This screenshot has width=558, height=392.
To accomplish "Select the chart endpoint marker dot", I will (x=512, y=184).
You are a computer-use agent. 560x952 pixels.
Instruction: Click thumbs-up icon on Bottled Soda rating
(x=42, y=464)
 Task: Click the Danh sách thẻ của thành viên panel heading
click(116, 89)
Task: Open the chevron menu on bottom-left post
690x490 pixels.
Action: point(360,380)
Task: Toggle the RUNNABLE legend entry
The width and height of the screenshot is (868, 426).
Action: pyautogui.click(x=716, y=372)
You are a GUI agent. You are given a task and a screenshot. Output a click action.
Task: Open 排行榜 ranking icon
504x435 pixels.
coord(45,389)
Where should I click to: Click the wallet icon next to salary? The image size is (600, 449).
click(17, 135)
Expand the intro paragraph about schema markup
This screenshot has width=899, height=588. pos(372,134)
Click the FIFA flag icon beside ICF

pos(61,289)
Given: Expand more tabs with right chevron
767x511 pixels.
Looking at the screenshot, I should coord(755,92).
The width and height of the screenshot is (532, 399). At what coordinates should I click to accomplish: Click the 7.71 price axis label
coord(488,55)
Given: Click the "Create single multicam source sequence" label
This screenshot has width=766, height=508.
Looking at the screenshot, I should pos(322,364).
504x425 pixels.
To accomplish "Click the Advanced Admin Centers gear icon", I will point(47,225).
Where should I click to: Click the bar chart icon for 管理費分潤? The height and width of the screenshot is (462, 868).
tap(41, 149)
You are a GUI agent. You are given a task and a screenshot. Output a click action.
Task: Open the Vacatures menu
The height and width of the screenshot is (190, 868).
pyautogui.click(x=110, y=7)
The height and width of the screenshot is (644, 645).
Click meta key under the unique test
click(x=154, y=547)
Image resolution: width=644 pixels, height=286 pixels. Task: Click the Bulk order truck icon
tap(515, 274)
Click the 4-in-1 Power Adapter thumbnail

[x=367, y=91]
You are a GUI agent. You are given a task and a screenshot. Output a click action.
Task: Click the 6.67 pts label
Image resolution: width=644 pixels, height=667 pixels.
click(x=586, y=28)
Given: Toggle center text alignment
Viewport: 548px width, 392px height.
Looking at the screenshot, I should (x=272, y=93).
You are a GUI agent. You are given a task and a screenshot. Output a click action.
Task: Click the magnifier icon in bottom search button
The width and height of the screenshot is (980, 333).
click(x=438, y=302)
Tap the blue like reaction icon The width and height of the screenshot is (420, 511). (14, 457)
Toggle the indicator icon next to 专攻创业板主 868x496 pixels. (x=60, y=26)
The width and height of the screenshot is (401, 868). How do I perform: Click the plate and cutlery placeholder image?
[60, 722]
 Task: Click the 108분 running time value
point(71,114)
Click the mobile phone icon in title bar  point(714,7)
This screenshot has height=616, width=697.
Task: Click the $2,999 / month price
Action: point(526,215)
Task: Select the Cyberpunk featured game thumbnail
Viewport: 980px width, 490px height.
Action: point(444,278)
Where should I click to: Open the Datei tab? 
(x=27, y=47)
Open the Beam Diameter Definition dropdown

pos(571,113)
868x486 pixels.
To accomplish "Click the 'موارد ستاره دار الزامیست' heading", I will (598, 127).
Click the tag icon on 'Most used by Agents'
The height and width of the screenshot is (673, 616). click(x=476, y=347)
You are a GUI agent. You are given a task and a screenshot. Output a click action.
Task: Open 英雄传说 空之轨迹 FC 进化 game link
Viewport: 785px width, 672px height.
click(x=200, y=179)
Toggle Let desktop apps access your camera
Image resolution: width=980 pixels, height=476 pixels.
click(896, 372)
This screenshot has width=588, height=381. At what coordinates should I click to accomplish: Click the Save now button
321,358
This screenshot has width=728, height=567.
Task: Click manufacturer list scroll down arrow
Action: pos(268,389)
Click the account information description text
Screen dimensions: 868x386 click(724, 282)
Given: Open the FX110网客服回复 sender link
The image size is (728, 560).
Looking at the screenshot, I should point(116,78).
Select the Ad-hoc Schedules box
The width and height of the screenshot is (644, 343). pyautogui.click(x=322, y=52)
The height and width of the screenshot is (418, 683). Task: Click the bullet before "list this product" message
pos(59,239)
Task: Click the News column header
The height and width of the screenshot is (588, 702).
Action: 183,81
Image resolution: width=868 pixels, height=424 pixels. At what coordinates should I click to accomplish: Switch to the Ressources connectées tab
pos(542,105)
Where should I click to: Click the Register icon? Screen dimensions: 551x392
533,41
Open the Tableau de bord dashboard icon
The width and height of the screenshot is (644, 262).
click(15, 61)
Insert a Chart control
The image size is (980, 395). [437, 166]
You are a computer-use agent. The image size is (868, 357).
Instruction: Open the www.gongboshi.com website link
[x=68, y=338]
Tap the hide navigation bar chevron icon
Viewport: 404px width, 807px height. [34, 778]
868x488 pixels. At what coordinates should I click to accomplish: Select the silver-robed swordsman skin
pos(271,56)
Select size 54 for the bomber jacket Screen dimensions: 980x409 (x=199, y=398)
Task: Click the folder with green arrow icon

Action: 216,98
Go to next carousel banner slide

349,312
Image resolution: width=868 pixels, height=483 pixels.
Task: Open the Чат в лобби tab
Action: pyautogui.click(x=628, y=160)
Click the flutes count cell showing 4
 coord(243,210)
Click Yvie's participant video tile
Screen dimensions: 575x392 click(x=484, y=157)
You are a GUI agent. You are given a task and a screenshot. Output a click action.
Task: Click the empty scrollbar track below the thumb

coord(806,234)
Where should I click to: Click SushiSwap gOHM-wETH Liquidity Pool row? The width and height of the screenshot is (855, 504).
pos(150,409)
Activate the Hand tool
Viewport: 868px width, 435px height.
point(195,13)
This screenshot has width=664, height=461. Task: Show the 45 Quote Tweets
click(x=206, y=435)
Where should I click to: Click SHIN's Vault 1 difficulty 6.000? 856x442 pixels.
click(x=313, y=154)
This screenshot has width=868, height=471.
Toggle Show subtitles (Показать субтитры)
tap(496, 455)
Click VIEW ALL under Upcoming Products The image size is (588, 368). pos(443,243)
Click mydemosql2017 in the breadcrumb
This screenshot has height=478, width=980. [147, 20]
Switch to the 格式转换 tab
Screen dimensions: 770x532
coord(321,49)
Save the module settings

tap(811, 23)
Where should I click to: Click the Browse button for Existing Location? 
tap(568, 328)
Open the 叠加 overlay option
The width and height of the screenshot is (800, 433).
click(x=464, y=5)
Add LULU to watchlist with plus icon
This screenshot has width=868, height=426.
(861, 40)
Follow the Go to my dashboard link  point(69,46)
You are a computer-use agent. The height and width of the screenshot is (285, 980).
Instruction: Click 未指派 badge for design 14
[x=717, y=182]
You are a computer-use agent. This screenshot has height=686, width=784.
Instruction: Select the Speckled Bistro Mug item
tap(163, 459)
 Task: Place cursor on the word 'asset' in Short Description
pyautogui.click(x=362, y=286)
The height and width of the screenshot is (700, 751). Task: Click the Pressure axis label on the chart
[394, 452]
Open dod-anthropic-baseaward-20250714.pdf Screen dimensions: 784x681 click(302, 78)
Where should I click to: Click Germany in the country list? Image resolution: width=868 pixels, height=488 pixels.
————————
Directions. Reproduce the entire listing. Keep every word as it is.

Worked solution.
This screenshot has width=558, height=392.
To accomplish "Select the chart endpoint marker dot", I will (x=512, y=184).
You are a computer-use agent. 560x952 pixels.
Instruction: Click thumbs-up icon on Bottled Soda rating
(x=42, y=464)
 Task: Click the Danh sách thẻ của thành viên panel heading
click(116, 89)
Task: Open the chevron menu on bottom-left post
690x490 pixels.
Action: point(360,380)
Task: Toggle the RUNNABLE legend entry
The width and height of the screenshot is (868, 426).
Action: pyautogui.click(x=716, y=372)
You are a GUI agent. You are given a task and a screenshot. Output a click action.
Task: Open 排行榜 ranking icon
504x435 pixels.
coord(45,389)
Where should I click to: Click the wallet icon next to salary? The image size is (600, 449).
click(17, 135)
Expand the intro paragraph about schema markup
This screenshot has width=899, height=588. pos(372,134)
Click the FIFA flag icon beside ICF

pos(61,289)
Given: Expand more tabs with right chevron
767x511 pixels.
Looking at the screenshot, I should coord(755,92).
The width and height of the screenshot is (532, 399). At what coordinates should I click to accomplish: Click the 7.71 price axis label
coord(488,55)
Given: Click the "Create single multicam source sequence" label
This screenshot has width=766, height=508.
Looking at the screenshot, I should pos(322,364).
504x425 pixels.
To accomplish "Click the Advanced Admin Centers gear icon", I will point(47,225).
Where should I click to: Click the bar chart icon for 管理費分潤? The height and width of the screenshot is (462, 868).
tap(41, 149)
You are a GUI agent. You are given a task and a screenshot. Output a click action.
Task: Open the Vacatures menu
The height and width of the screenshot is (190, 868).
pyautogui.click(x=110, y=7)
The height and width of the screenshot is (644, 645).
Click meta key under the unique test
click(x=154, y=547)
Image resolution: width=644 pixels, height=286 pixels. Task: Click the Bulk order truck icon
tap(515, 274)
Click the 4-in-1 Power Adapter thumbnail

[x=367, y=91]
You are a GUI agent. You are given a task and a screenshot. Output a click action.
Task: Click the 6.67 pts label
Image resolution: width=644 pixels, height=667 pixels.
click(x=586, y=28)
Given: Toggle center text alignment
Viewport: 548px width, 392px height.
Looking at the screenshot, I should (x=272, y=93).
You are a GUI agent. You are given a task and a screenshot. Output a click action.
Task: Click the magnifier icon in bottom search button
The width and height of the screenshot is (980, 333).
click(x=438, y=302)
Tap the blue like reaction icon The width and height of the screenshot is (420, 511). (14, 457)
Toggle the indicator icon next to 专攻创业板主 868x496 pixels. (x=60, y=26)
The width and height of the screenshot is (401, 868). How do I perform: Click the plate and cutlery placeholder image?
[60, 722]
 Task: Click the 108분 running time value
point(71,114)
Click the mobile phone icon in title bar  point(714,7)
This screenshot has height=616, width=697.
Task: Click the $2,999 / month price
Action: point(526,215)
Task: Select the Cyberpunk featured game thumbnail
Viewport: 980px width, 490px height.
Action: point(444,278)
Where should I click to: Open the Datei tab? 
(x=27, y=47)
Open the Beam Diameter Definition dropdown

pos(571,113)
868x486 pixels.
To accomplish "Click the 'موارد ستاره دار الزامیست' heading", I will (598, 127).
Click the tag icon on 'Most used by Agents'
The height and width of the screenshot is (673, 616). click(x=476, y=347)
You are a GUI agent. You are given a task and a screenshot. Output a click action.
Task: Open 英雄传说 空之轨迹 FC 进化 game link
Viewport: 785px width, 672px height.
click(x=200, y=179)
Toggle Let desktop apps access your camera
Image resolution: width=980 pixels, height=476 pixels.
click(896, 372)
This screenshot has width=588, height=381. At what coordinates should I click to accomplish: Click the Save now button
321,358
This screenshot has width=728, height=567.
Task: Click manufacturer list scroll down arrow
Action: pos(268,389)
Click the account information description text
Screen dimensions: 868x386 click(724, 282)
Given: Open the FX110网客服回复 sender link
The image size is (728, 560).
Looking at the screenshot, I should point(116,78).
Select the Ad-hoc Schedules box
The width and height of the screenshot is (644, 343). pyautogui.click(x=322, y=52)
The height and width of the screenshot is (418, 683). Task: Click the bullet before "list this product" message
pos(59,239)
Task: Click the News column header
The height and width of the screenshot is (588, 702).
Action: 183,81
Image resolution: width=868 pixels, height=424 pixels. At what coordinates should I click to accomplish: Switch to the Ressources connectées tab
pos(542,105)
Where should I click to: Click the Register icon? Screen dimensions: 551x392
533,41
Open the Tableau de bord dashboard icon
The width and height of the screenshot is (644, 262).
click(15, 61)
Insert a Chart control
The image size is (980, 395). [437, 166]
You are a computer-use agent. The image size is (868, 357).
Instruction: Open the www.gongboshi.com website link
[x=68, y=338]
Tap the hide navigation bar chevron icon
Viewport: 404px width, 807px height. [34, 778]
868x488 pixels. At what coordinates should I click to accomplish: Select the silver-robed swordsman skin
pos(271,56)
Select size 54 for the bomber jacket Screen dimensions: 980x409 (x=199, y=398)
Task: Click the folder with green arrow icon

Action: 216,98
Go to next carousel banner slide

349,312
Image resolution: width=868 pixels, height=483 pixels.
Task: Open the Чат в лобби tab
Action: pyautogui.click(x=628, y=160)
Click the flutes count cell showing 4
 coord(243,210)
Click Yvie's participant video tile
Screen dimensions: 575x392 click(x=484, y=157)
You are a GUI agent. You are given a task and a screenshot. Output a click action.
Task: Click the empty scrollbar track below the thumb

coord(806,234)
Where should I click to: Click SushiSwap gOHM-wETH Liquidity Pool row? The width and height of the screenshot is (855, 504).
pos(150,409)
Activate the Hand tool
Viewport: 868px width, 435px height.
point(195,13)
This screenshot has width=664, height=461. Task: Show the 45 Quote Tweets
click(x=206, y=435)
Where should I click to: Click SHIN's Vault 1 difficulty 6.000? 856x442 pixels.
click(x=313, y=154)
This screenshot has width=868, height=471.
Toggle Show subtitles (Показать субтитры)
tap(496, 455)
Click VIEW ALL under Upcoming Products The image size is (588, 368). pos(443,243)
Click mydemosql2017 in the breadcrumb
This screenshot has height=478, width=980. [147, 20]
Switch to the 格式转换 tab
Screen dimensions: 770x532
coord(321,49)
Save the module settings

tap(811, 23)
Where should I click to: Click the Browse button for Existing Location? 
tap(568, 328)
Open the 叠加 overlay option
The width and height of the screenshot is (800, 433).
click(x=464, y=5)
Add LULU to watchlist with plus icon
This screenshot has width=868, height=426.
(861, 40)
Follow the Go to my dashboard link  point(69,46)
You are a computer-use agent. The height and width of the screenshot is (285, 980).
Instruction: Click 未指派 badge for design 14
[x=717, y=182]
You are a computer-use agent. This screenshot has height=686, width=784.
Instruction: Select the Speckled Bistro Mug item
tap(163, 459)
 Task: Place cursor on the word 'asset' in Short Description
pyautogui.click(x=362, y=286)
The height and width of the screenshot is (700, 751). Task: Click the Pressure axis label on the chart
[394, 452]
Open dod-anthropic-baseaward-20250714.pdf Screen dimensions: 784x681 click(302, 78)
Where should I click to: Click Germany in the country list? Image resolution: width=868 pixels, height=488 pixels.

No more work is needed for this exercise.